▶ WHAT YOU ARE ASKED TO DO
At the line that includes "This screenshot has width=784, height=686.", begin writing out the entries below exactly, and continue through the last line without adding anything.

Excerpts from a dataset:

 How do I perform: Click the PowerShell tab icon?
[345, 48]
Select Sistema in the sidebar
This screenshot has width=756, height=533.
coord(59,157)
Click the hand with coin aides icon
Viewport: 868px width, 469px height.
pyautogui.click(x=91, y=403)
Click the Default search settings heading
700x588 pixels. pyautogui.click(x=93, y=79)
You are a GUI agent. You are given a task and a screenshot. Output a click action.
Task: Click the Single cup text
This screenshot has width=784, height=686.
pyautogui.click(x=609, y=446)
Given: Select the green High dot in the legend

▶ EXERCISE SOLUTION
This screenshot has width=784, height=686.
pyautogui.click(x=609, y=446)
Given: Select the green High dot in the legend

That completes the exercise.